Sorry, I’m getting a little sidetracked… here’s a fun one:
Let me show you a book, called The Black Book of Communism. How many of you think this is cheery? Oh, yeah, if you’re feeling a little too good today, just read this one. This book documents the genocide of 160 million people in the 20th century alone – mostly by atheist governments.
Remember the Cultural Revolution under Chairman Mao? Well, that was a great period in China’s history, wasn’t it? How about Stalin? Oh boy, Stalin loved children. Yep, that guy just loved puppy dogs and children. He was such a nice man. 160 million people! Do you realize that’s more people than all the religious wars of the whole history of the world put together?
Some people say, “Well, it was just a coincidence that they were atheists.” All right, well, you can believe whatever you want to believe, but there does seem to be a correlation. Let’s recognize the question behind the question.
First of all, I don’t think you can overstate just how dangerous a worldview atheism actually is. I’m sure there are atheists here, and I’m glad that you’re here and you’re welcome.

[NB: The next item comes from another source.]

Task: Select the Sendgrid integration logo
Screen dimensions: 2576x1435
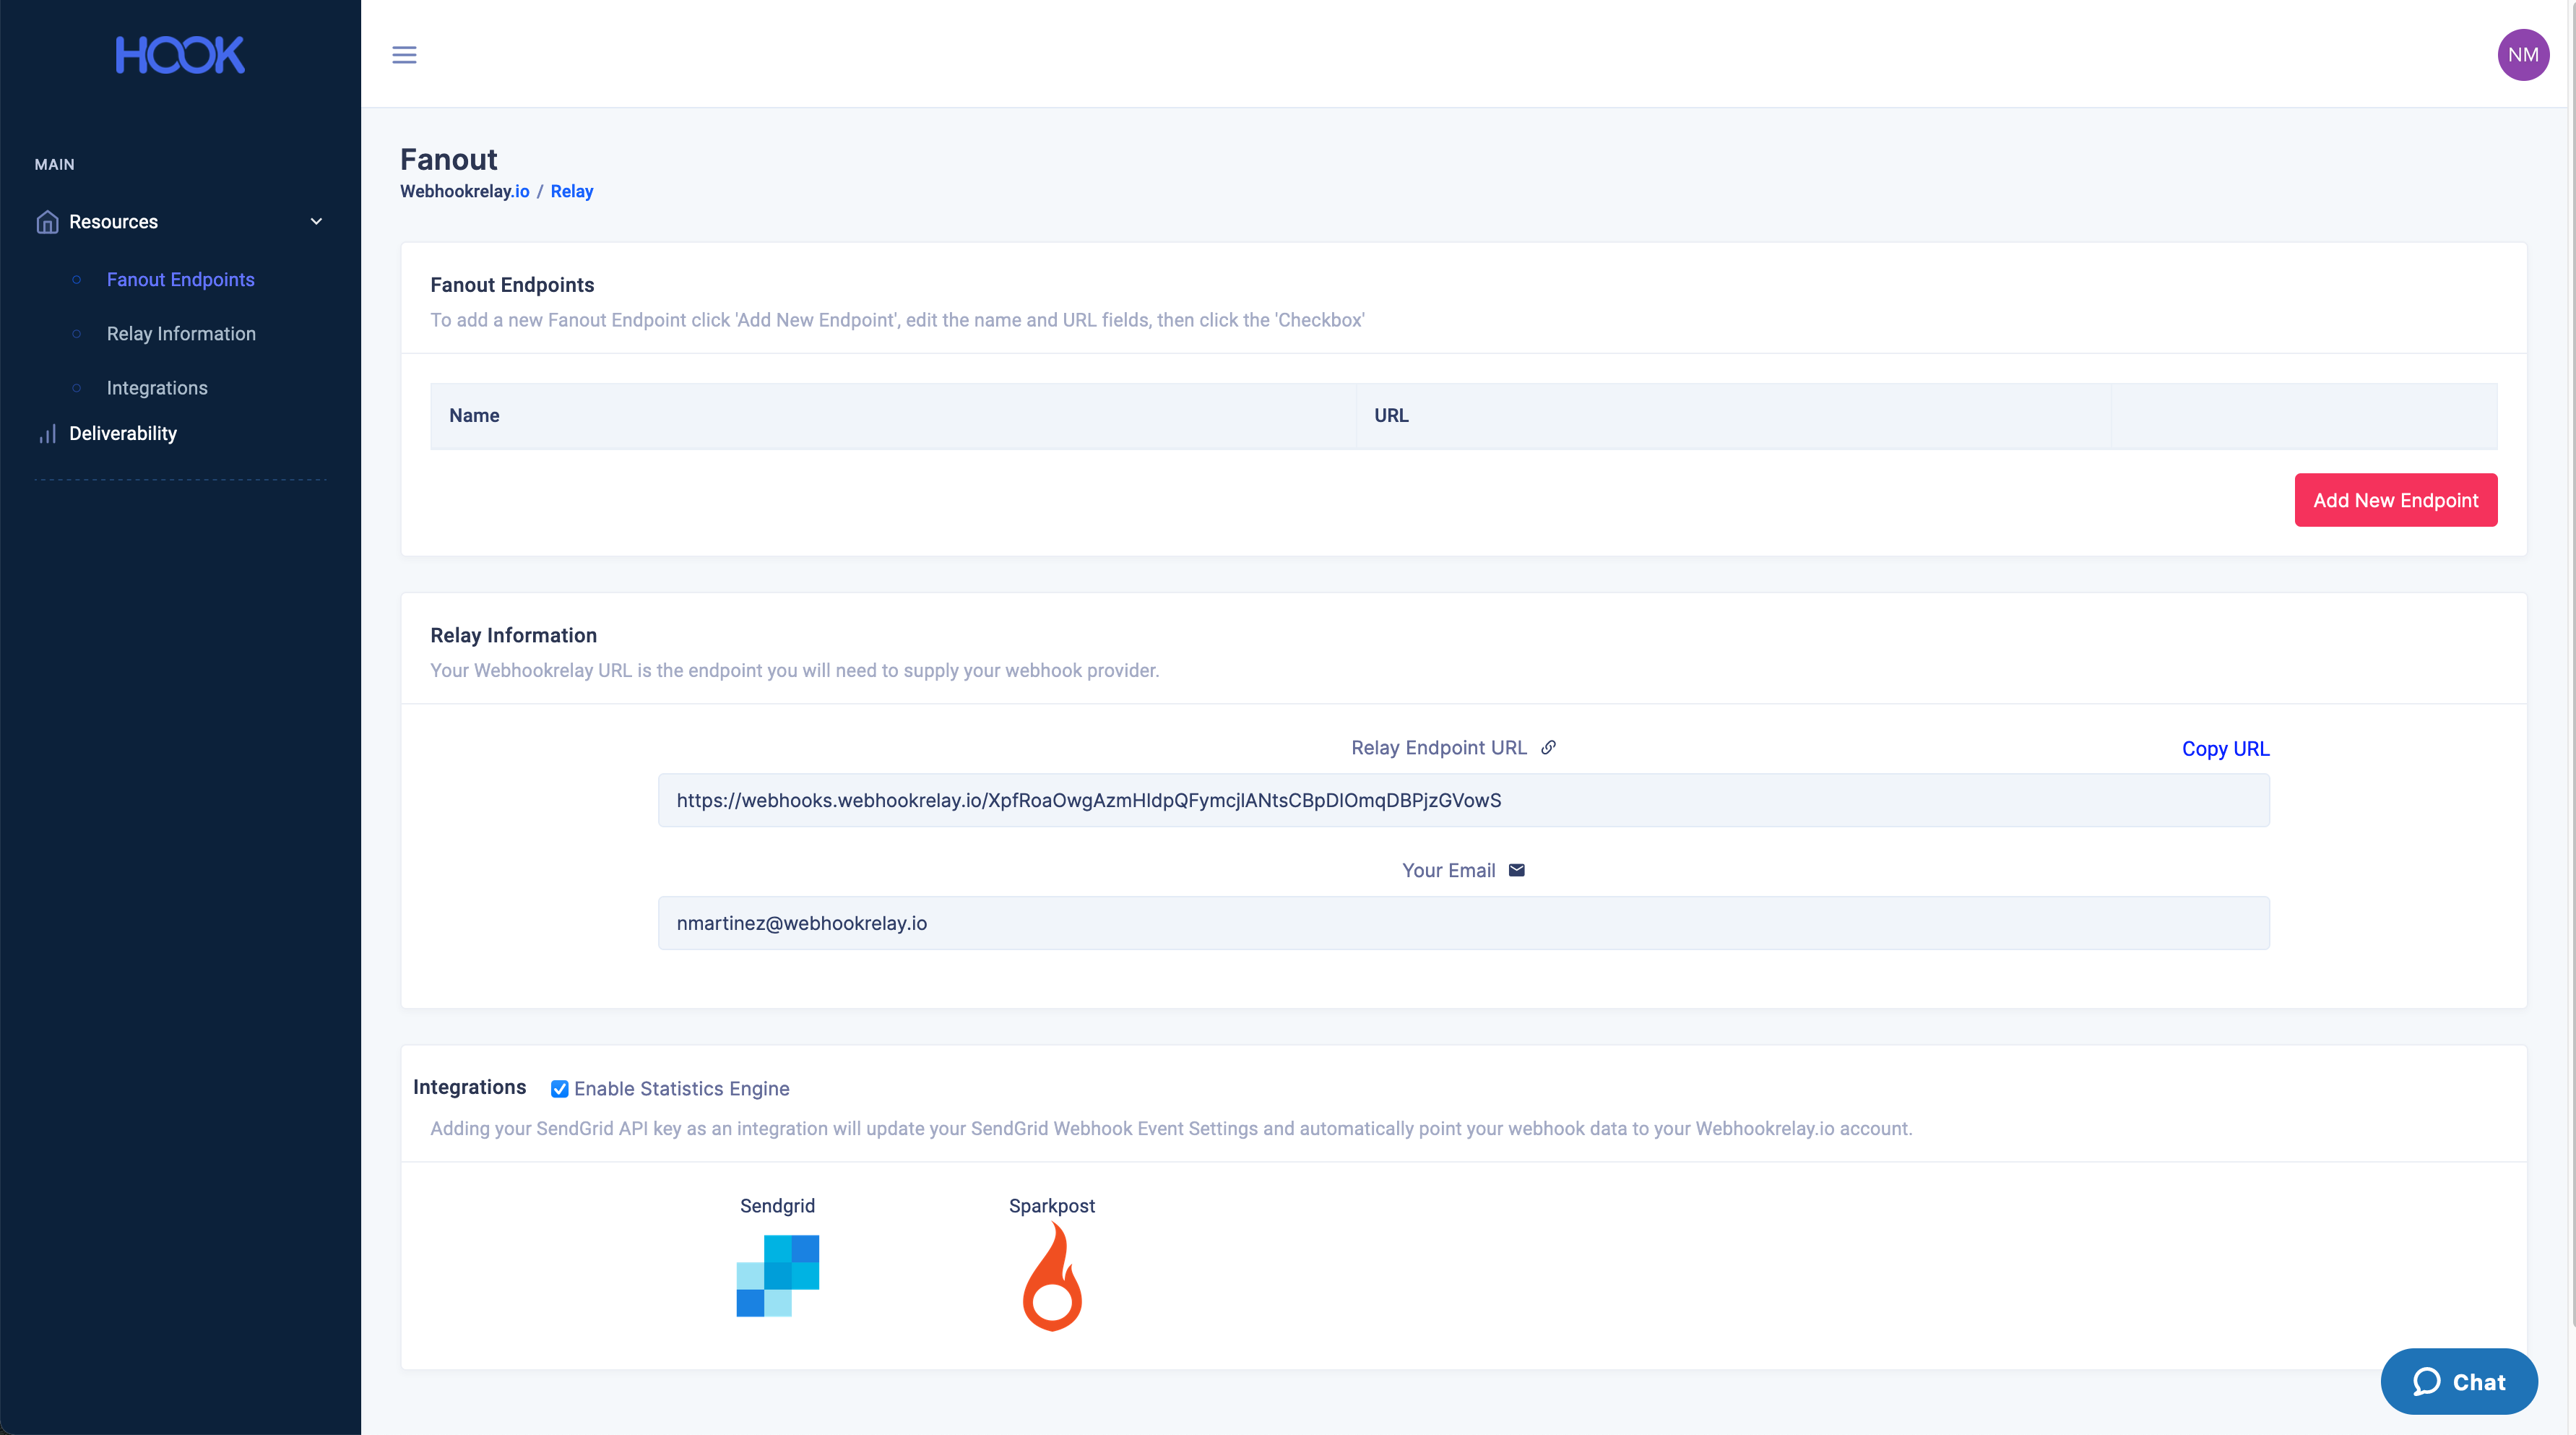Action: (778, 1275)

When my brother slid into his faith crisis, I wanted to argue with him and he wouldn’t; and I’m not sure that would have been the healthiest thing if we had argued. I think it was probably a good idea that he declined, but I was ready to go. In truth, he was dragging me with him. I was scared because he was raising all kinds of questions.
I started going to Willow Creek 15 years ago and I started leading Seeker Small Groups. Those groups are where people who do not necessarily believe the Bible or Christianity get together at a table, and so every other Sunday for a couple of years I got seekers in there pummeling me with questions, and I thought I’d heard everything. Well, when Bryan and the Internet came along, I had no longer seen everything!
It was intense. Bryan was asking all kinds of penetrating questions and I was going to all these websites and it was like walking into machine gun fire. One of the things that I did was decide that I had to duke this out. So I started this website, www.CoffeehouseTheology.com, and it has emails that you can sign up for and see what it’s all about, if you like. If people replied to the emails, the emails came back to me.
The reason I did that was that I wanted to know if enough people came through the website and sent me emails, if Christianity cannot stand up to the test, I was going to find out! I decided that I was going to take everyone on and I was going to see if someone can punch a hole in this thing. And there were some scary moments. I was like, “Oh my goodness, these are big questions!”
I probably answered 10,000 emails during the last 6 years. There have been a LOT of people and a lot of conversations. The first thing I’ll tell you is that nobody’s punched a hole in Christianity. I think it stands up very well. If you have a question, there’s a book or website or something that has a good answer to it.
Here’s the other thing; nobody comes out swinging like the new breed of atheist like followers of Richard Dawkins, Daniel Dennett and all of those guys. These guys are furious! People talk about Muslims being extreme? Well, I get emails from a lot of Muslims and none of them come out swinging like the atheists do. They’re angry. And Richard Dawkins says things like, “Teaching your children that there is a God who would reward or punish you, people that do that are worse than child molesters.” That’s what he says.
It’s a war. What’s the track record? 160 million dead people. Now, this is not a battle of guns, because the pen is mightier than the sword. This is a battle of the pen. This is a battle of truth and belief systems. I think Christians have a moral obligation to know what’s going on, because if you don’t know what’s going on, you’ll get picked off by a skeptic.
The reason we have science today is because Christianity said there is a logical rational universe that was designed by an intelligent Creator. And the reason we have democracy is because Paul said, “There is neither male nor female, Jew nor Greek, slave nor free; all are equal in Christ Jesus.”
The most cherished Western values come from Christianity. Don’t surrender them to someone who has an axe to grind.